Surfactant Protein C Deficiency via the SFTPC Gene

Surfactant Protein C (SP-C) deficiency is a respiratory disorder due to dysfunction of surfactant composition. Surfactant is a lipid and protein mixture lining the lung tissue that lowers alveolar surface tension and prevents atelectasis during expiration. Loss of surfactant function results in alveoli collapse following expiration leading to shortness of breath and impaired oxygen delivery in the lung. Patients with SP-C deficiency have variable clinical presentation from lethal disease via respiratory failure in infancy to asymptomatic (Thomas et al. 2002; Hamvas 2006). Adult forms present with idiopathic interstitial pneumonias and pulmonary fibrosis (van Moorsel et al. 2010; Gower and Nogee 2011). Genetic testing is helpful in the differential diagnosis of SP-B deficiency from other surfactant deficiencies, non-bacterial pneumonitis, chemical/inhalant pneumonitis, chronic aspiration, and immunologically mediated lung disease (Hamvas 2006).

SP-C deficiency in inherited in an autosomal dominant manner through pathogenic variants in the SFTPC gene. Surfactant dysfunction may also be inherited in an autosomal dominant manner through pathogenic variants in NKX2-1 or an autosomal recessive manner through pathogenic variants in the SFTPB and ABCA3 genes (Hamvas 2006; Weaver and Conkright 2001). SP-C deficiency onset and clinical features are variable within families even when presenting with the same pathogenic variant. This is thought to be due to environmental and other genetic modifiers that influence presentation of SP-C Deficiency (Thomas et al. 2002). Nearly 50% of cases of SP-C deficiency have de novo pathogenic variants in the SFTPC gene. Missense variants account for the majority of pathogenic variants, occur within the linker and BRIOCHOS domains and disrupt intracellular trafficking of the SFTPC protein (Thurm et al. 2013; Willander et al. 2012; Sáenz et al. 2015). The c.218T>C (p.Ile73Thr) variant is the most common pathogenic variant and is found in about a quarter of cases of SP-C deficiency. Splice site and small insertions/deletions have also been reported in patients with SP-C deficiency (Hamvas 2006). The SFTPC gene encodes surfactant protein C, an integral membrane protein. Surfactant protein C is initially produced as a pro-peptide requiring proteolytic processing prior to insertion in the cell membrane. Surfactant protein C aids in lowering alveolar surface tension to prevent atelectasis (Weaver and Conkright 2001).
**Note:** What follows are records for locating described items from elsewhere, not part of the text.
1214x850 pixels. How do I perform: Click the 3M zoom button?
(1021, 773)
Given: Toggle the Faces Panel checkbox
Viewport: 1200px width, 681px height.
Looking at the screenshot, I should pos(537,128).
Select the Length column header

Clinical sensitivity is currently unknown as only a small number of patients have been reported with SP-C deficiency. Analytical sensitivity is high as all reported pathogenic variants to date are detectable by sequencing.
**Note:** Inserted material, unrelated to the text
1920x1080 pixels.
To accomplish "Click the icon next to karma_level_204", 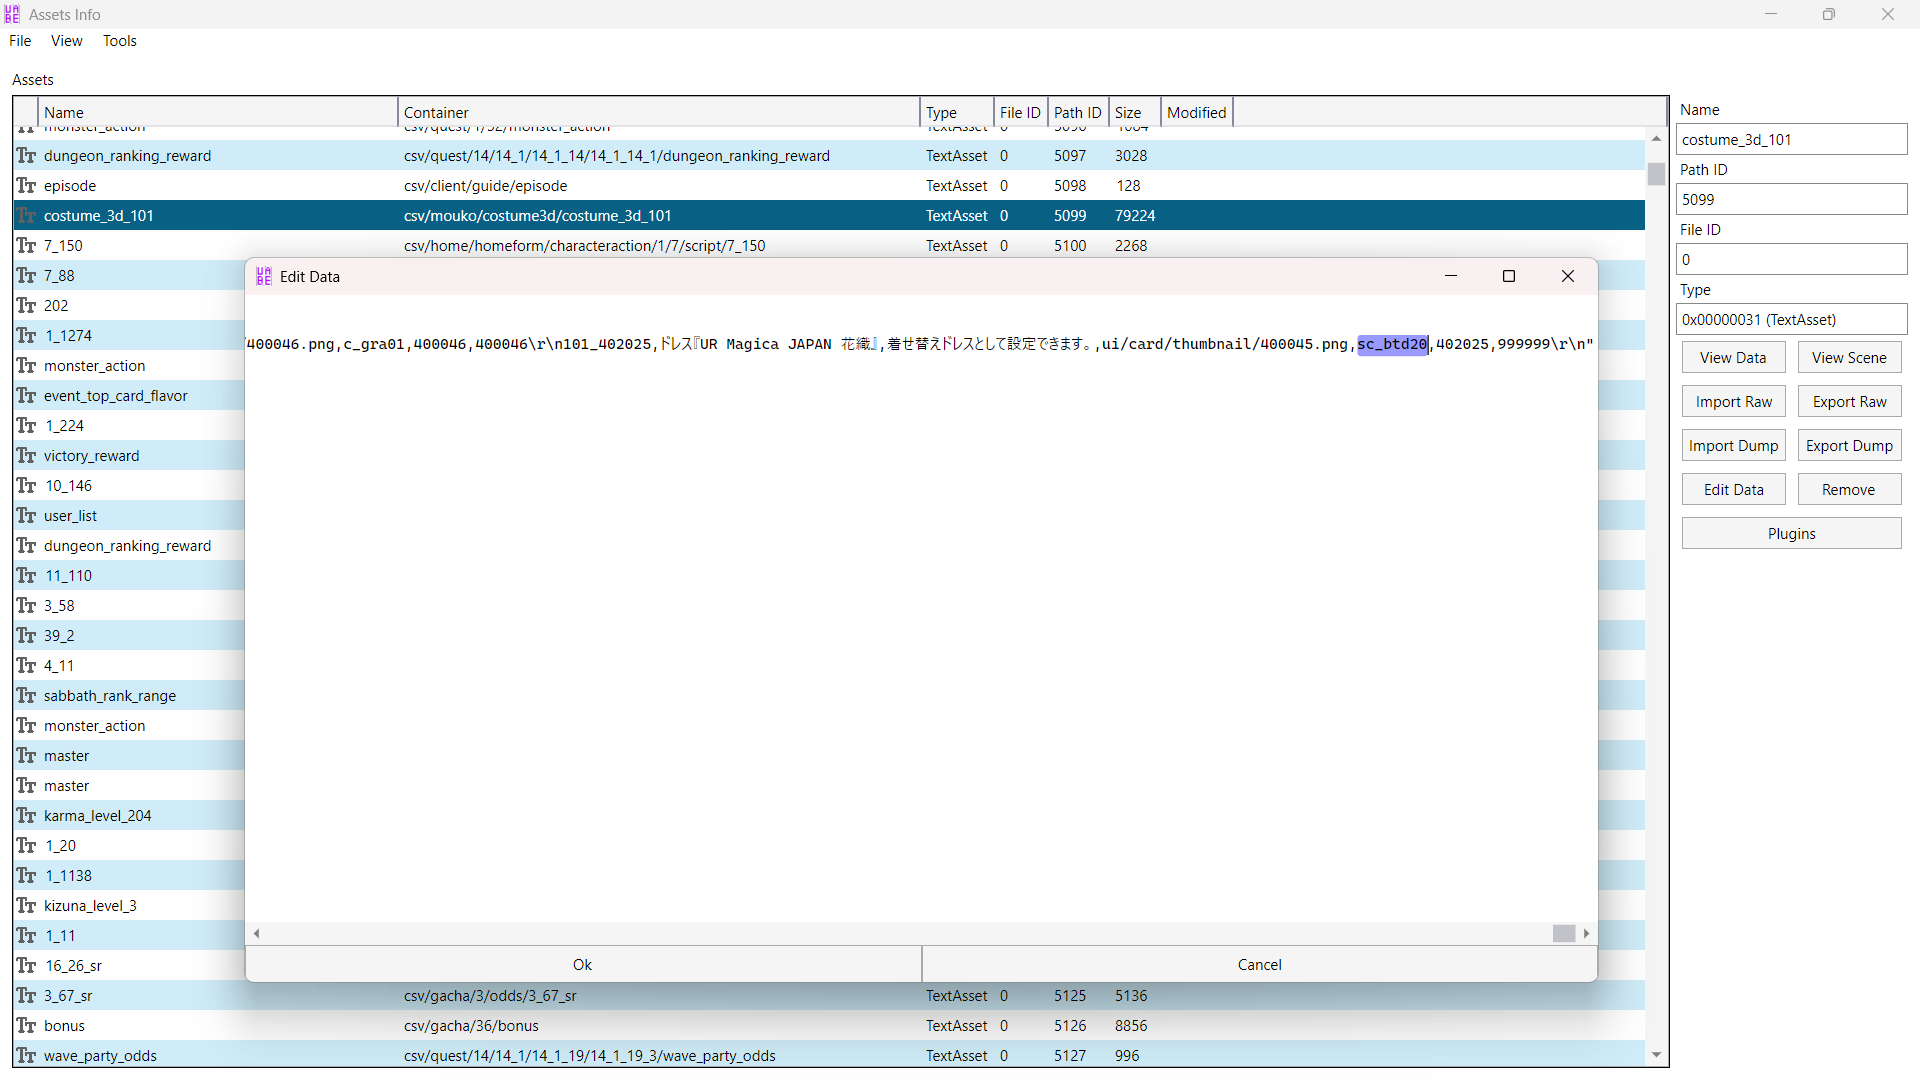I will 26,816.
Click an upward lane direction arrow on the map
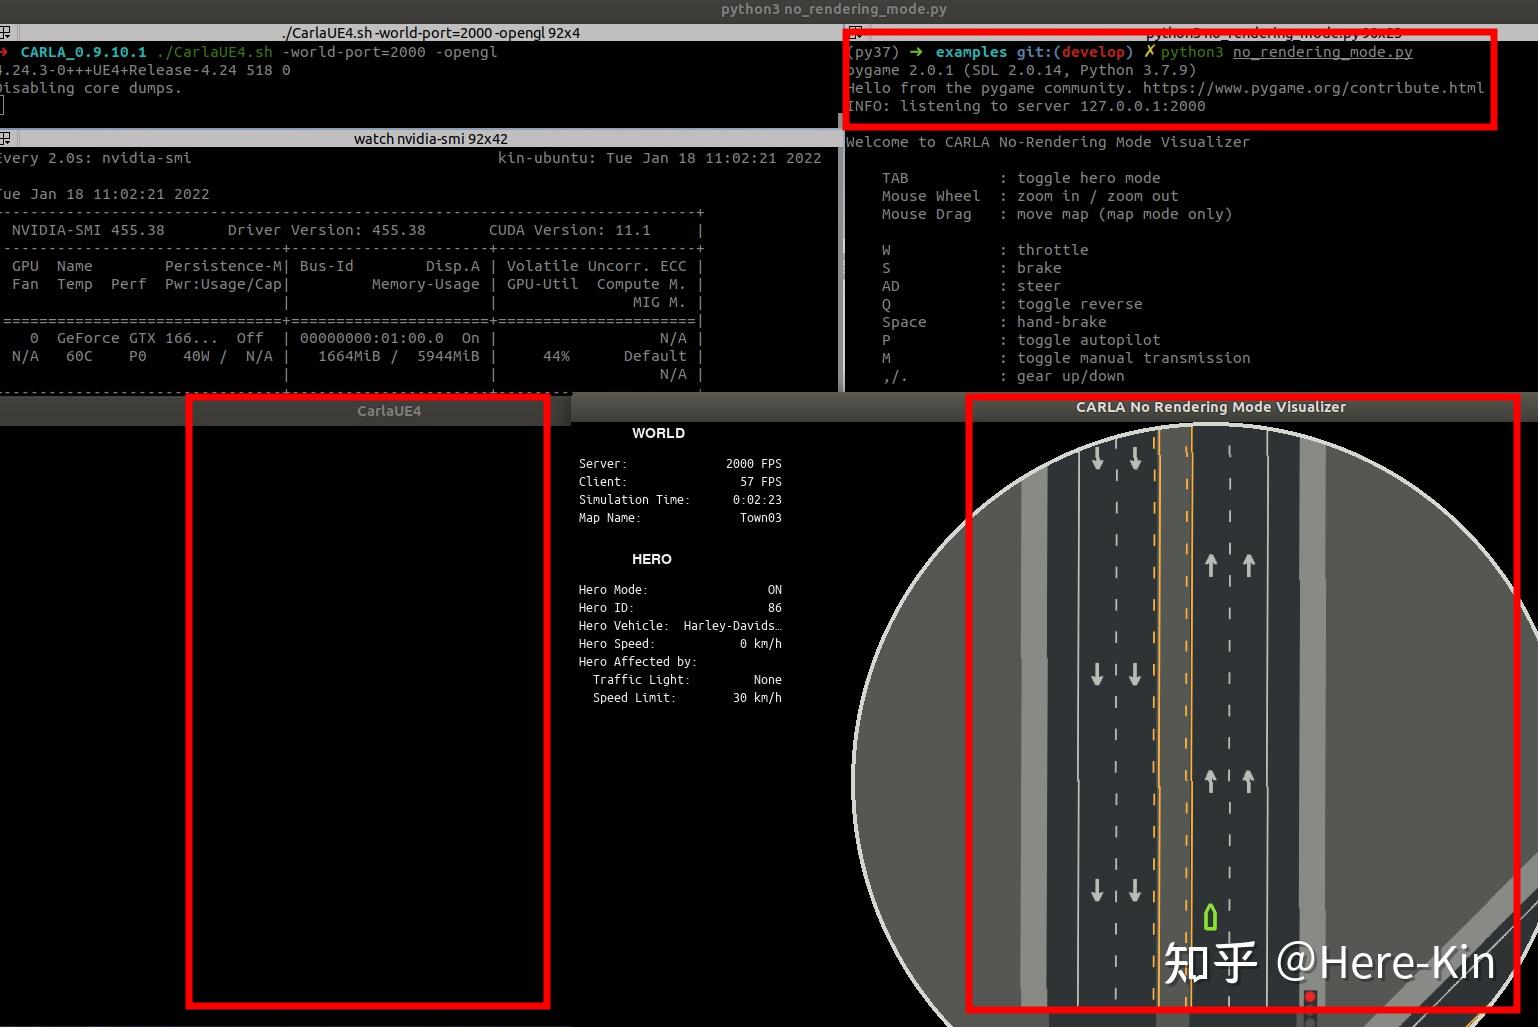 [x=1210, y=565]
This test provides full coverage of all coding exons of the SFTPC gene plus 10 bases of flanking noncoding DNA in all available transcripts along with other non-coding regions in which pathogenic variants have been identified at PreventionGenetics or reported elsewhere. We define full coverage as >20X NGS reads or Sanger sequencing. PGnome panels typically provide slightly increased coverage over the PGxome equivalent. PGnome sequencing panels have the added benefit of additional analysis and reporting of deep intronic regions (where applicable).

Dependent on the sequencing backbone selected for this testing, discounted reflex testing to any other similar backbone-based test is available (i.e., PGxome panel to whole PGxome; PGnome panel to whole PGnome).